ALTERNATIVE SPLICING OF THE MOUSE AMELOGENIN PRIMARY RNA TRANSCRIPT

A heterogeneous mixture of amelogenins can be extracted from developing tooth enamel matrix. In an attempt to discover the extent to which alternative splicing of the amelogenin primary RNA transcript can generate unique isoforms, we have conducted a thorough search for cDNAs amplified by reverse transcription-polymerase chain reaction (RT-PCR). Over 2400 colonies were screened by colony hybridization. Seven different alternatively spliced amelogenin mRNAs were isolated. The predicted translation products of the messages are 194, 180, 156, 141, 74, 59, and 44 amino acids in length.
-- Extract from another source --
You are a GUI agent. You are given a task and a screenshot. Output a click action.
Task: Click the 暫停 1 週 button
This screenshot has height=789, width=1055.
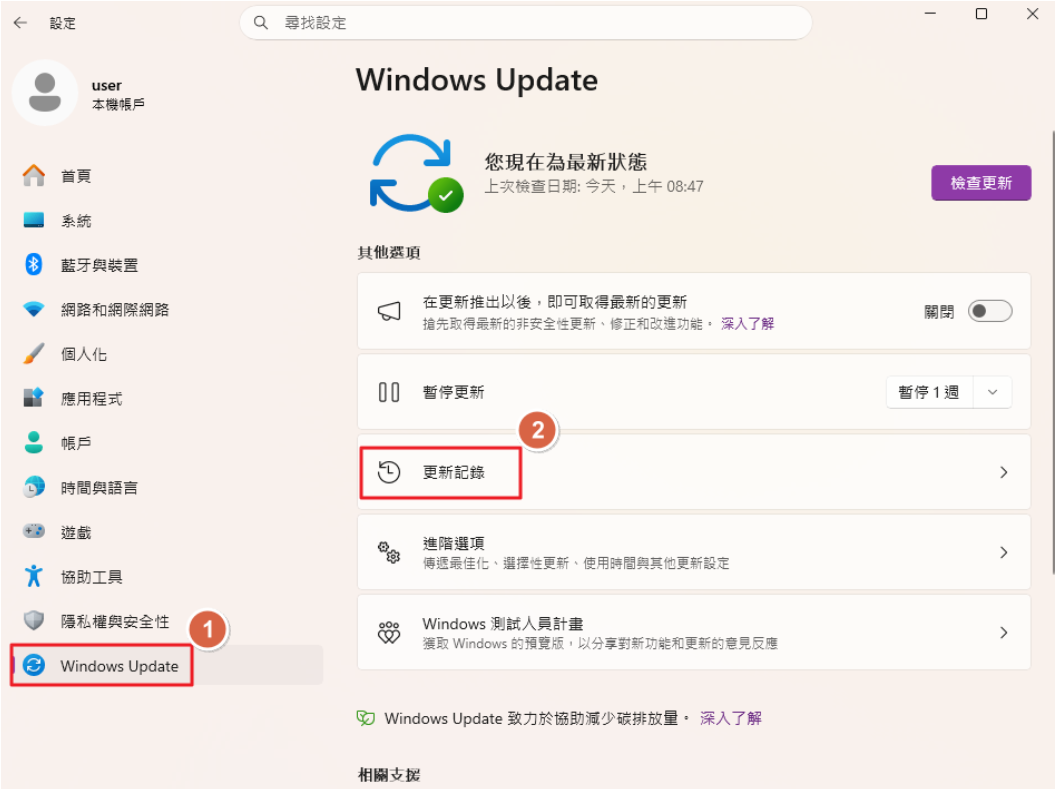tap(929, 392)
RT-PCR amplification products not predicted by these seven amelogenin cDNAs were characterized. The intron separating exons 5 and 6 was cloned and sequenced. Using rapid amplification of cDNA ends (RACE) techniques, the 5' ends of the amelogenin mRNAs were cloned and characterized. The finding that the same exon 1 is common to all of the cloned mRNAs indicates that mouse amelogenin is transcribed from a single promoter. The mouse amelogenin transcription and translation initiation sites, the 5' untranslated leader, and the segment encoding the signal peptide were determined. The distinctly nonamelogenin-like exon 4, first observed in human amelogenin cDNAs, has also been found in mice. Antibodies were raised to synthetic exon 4-encoded polypeptides and used to immunostain Western transfers and histologic tooth sections.